Passageira


H
oje as unhas da realidade precisavam ser lixadas, mas não há lixa para elas. A vida, eventualmente, se mostra de cara lavada: sem maquiagem, filtro ou disfarce. E cada vez gosto menos do que vejo.

Saí de casa passavam das seis da manhã, parecia noite. Já não são dias de frio severo, ainda assim, continuo a sair com 04 blusas e a sentir minhas mãos congeladas.

Atravesso a ponte procurando por uma resposta consoladora, mas sempre chego ao outro lado com o peito ardendo de rejeição e de vontades inalcançáveis.

Logo chega o metrô. Embarco. Perto de mim sentam-se duas mulheres. Pego a conversa andada: esse foi o primeiro inverno em que as paredes da sala da mulher que fala ficaram infestadas de mofo. Ela já falou com o Antônio, seu vizinho de confiança, e está à espera dele ainda nessa semana para fazer a limpeza. A mulher que escuta, olha para o celular e vai confirmando a história que ouve com um mínimo de interesse, daquele que beira a educação.

Meus fones, nos ouvidos, desligados. Busco ferozmente minimizar os ruídos externos, as notícias desinteressantes e de impacto nenhum, mas nem música quero ouvir agora. Mantenho a pose de quem está a ouvir qualquer coisa.

O céu esboça uma variação de cores que vai do preto ao amarelo bem clarinho. O homem sentado de frente para mim repara na minha curiosidade ao olhar para o céu pelos vidros empoeirados do vagão. Ele também olha lá pra fora, mas parece não ver nada de interessante. Sinto seu olhar voltar para mim com um quê de "você é maluca, tá olhando o quê lá fora?"

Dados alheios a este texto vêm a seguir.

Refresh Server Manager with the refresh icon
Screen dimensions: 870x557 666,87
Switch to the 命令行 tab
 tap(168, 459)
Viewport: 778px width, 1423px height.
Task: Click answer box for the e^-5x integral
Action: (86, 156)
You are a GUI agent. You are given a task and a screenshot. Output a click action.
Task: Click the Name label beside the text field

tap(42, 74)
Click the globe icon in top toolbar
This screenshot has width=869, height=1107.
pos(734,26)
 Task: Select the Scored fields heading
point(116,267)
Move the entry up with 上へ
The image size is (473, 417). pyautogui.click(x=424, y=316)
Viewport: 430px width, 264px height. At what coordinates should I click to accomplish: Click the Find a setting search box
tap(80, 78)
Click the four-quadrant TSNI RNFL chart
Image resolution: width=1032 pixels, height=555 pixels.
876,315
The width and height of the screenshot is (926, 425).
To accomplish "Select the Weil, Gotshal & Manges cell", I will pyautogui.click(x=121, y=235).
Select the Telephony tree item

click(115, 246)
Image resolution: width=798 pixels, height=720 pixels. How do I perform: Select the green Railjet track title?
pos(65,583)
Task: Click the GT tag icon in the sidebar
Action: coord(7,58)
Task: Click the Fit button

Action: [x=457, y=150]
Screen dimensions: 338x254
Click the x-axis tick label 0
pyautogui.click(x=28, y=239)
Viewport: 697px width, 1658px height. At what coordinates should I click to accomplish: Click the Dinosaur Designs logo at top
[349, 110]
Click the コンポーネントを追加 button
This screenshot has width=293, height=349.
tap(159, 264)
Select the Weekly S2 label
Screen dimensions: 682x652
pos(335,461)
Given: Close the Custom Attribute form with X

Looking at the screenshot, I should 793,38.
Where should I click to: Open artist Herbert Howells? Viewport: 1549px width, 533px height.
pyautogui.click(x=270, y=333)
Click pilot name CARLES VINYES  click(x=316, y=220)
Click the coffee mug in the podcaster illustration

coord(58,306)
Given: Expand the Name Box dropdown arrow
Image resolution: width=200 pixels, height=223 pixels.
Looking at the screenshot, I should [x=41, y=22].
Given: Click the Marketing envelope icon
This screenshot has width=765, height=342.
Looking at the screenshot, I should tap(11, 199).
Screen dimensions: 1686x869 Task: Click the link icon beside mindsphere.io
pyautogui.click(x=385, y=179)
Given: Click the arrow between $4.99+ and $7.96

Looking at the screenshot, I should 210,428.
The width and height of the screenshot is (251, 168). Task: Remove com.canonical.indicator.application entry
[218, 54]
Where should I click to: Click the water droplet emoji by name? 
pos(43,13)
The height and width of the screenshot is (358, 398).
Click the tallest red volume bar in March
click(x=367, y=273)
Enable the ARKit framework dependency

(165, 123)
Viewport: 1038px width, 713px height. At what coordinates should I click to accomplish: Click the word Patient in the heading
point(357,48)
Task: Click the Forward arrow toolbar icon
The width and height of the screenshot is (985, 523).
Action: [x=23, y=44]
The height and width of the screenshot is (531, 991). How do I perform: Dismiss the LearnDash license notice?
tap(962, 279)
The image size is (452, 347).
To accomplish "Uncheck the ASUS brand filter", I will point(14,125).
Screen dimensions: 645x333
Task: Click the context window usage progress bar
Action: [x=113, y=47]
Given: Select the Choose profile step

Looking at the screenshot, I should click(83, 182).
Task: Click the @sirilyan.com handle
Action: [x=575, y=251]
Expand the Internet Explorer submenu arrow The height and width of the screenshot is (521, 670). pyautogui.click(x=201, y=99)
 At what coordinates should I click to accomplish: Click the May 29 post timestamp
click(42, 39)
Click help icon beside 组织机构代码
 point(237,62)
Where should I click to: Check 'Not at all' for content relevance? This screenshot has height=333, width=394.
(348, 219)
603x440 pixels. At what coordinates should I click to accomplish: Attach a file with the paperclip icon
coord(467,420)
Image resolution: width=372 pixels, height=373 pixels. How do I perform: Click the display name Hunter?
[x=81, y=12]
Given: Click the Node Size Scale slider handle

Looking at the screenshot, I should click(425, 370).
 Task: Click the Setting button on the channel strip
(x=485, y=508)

Chego à minha primeira parada e desembarco para tomar o próximo metrô. Se os sonhos estão distantes, as obrigações também não moram perto. Desço as escadas rolantes e, no subsolo da estação, um amontoado das mesmas gentes que vejo todos os dias, com suas roupas escuras de inverno, distraídas com seus celulares nas mãos. Às vezes decido manter o meu no bolso só para me sentir diferente, mas no fundo eu sei que sou apenas mais uma nessa manada infeliz, meu semblante de matadouro me denuncia.

Enfim chego ao meu destino. Desço do vagão. Ainda não contei quantos passos dou da estação ao trabalho, mas sei que atravesso dois quarteirões. Sinto as unhas da realidade me enforcando, não tenho lixa para amoldá-las.

Antes do trabalho, padaria. Invariavelmente, o mesmo pedido, todo dia. São dez minutos, com sorte, onze, cronometrados. Saio às pressas e rumo para a esquina, à espera do sinal verde. Enquanto ele não me libera a travessia, sinto-me envelhecer. É como estar na esquina da vida, onde tudo é tal qual uma rotina sem brilho.

Portaria. "Bom dia", tão mecânico quanto o semáforo da esquina.

Escadas. 

Uniforme.

Máscaras - cirúrgica e social.

Login. 

Senha.

Está na hora. Pontualidade que dói. A seguir, dezenas de "bom dia" sem sal, nem açúcar. Sonhar grande tem seu preço e eu sonhei imenso. As unhas da realidade não perdoam. É mais um dia absurdamente comum numa vida que só queria ser interessante. Mais do mesmo. Reclamações que não posso resolver, mas ouço. Querendo ou não, estou aqui para isso - dizem. O dia passa a conta-gotas, mas sua falta de vida me afoga.

É noite. Hora do logoff.

Uniforme no cabide, casacos. Seus muitos panos não acalentam meu coração aflito.

"Boa noite" ao porteiro. Na lixeira da esquina descarto a máscara que usei durante o dia. Se olhar com atenção, vai ver ali também minha vontade de viver.

Pela frente, duas estações de metrô. Com um fio de sorte, arranjo um lugar para me sentar. Indo ou voltando, não chego perto dos sonhos que gerei e é isso que torna qualquer sentido do caminho tão triste.

Amanhã repito cada um desses movimentos paralisantes. Provavelmente não saberei se o Antônio limpou as paredes da sala daquela mulher queixosa. Pode ser que o Manuel tenha pegado Covid pela quinta vez e a Joana tenha mandado o moço da quitanda à merda. Tanto faz. É nessa variação de notícias entediantes que vou e volto, sempre sob as garras impiedosas da vida.